First, combine the bright white candy melts and the coconut oil in the candy melt pot. Melt them together on high, while stirring continuously with a heat-resistant spatula.
Next, set the silicone molds on a small baking sheet on a completely flat surface.
Then, spoon the melted chocolate into the seashell silicone molds. Scrape the excess chocolate off with a cake spatula. Tap the trays gently against the counter to remove any air bubbles. I personally like to use several molds at the same time to speed up my process. I suggest using at least 2 silicone molds or more for big batches.
Next, transfer the trays to the fridge or freezer, making sure to lay the molds completely flat. Let the chocolates sit in the fridge for 15 minutes or in the freezer for 5 minutes.
After the chocolate has hardened, carefully remove the chocolates from the silicone molds. Use a small knife to cut away any extra chocolate from the edges.Try not to handle the homemade candies too much as the body heat from your hands can make the chocolate melt.

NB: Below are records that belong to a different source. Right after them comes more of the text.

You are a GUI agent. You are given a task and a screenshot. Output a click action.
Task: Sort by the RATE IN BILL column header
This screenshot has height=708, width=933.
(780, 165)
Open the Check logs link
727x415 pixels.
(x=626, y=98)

Finally, brush the homemade chocolates with the food glitter and they’re ready to serve.
Notes
To store homemade chocolates: just transfer the chocolate seashells to an airtight container and store either in the fridge for 2 weeks or in the freezer for up to 3 months. You can use small cuts of parchment paper or wax paper in between the layers to help keep the chocolates separated and intact. Always mark the date on the outside of the container to keep up with freshness.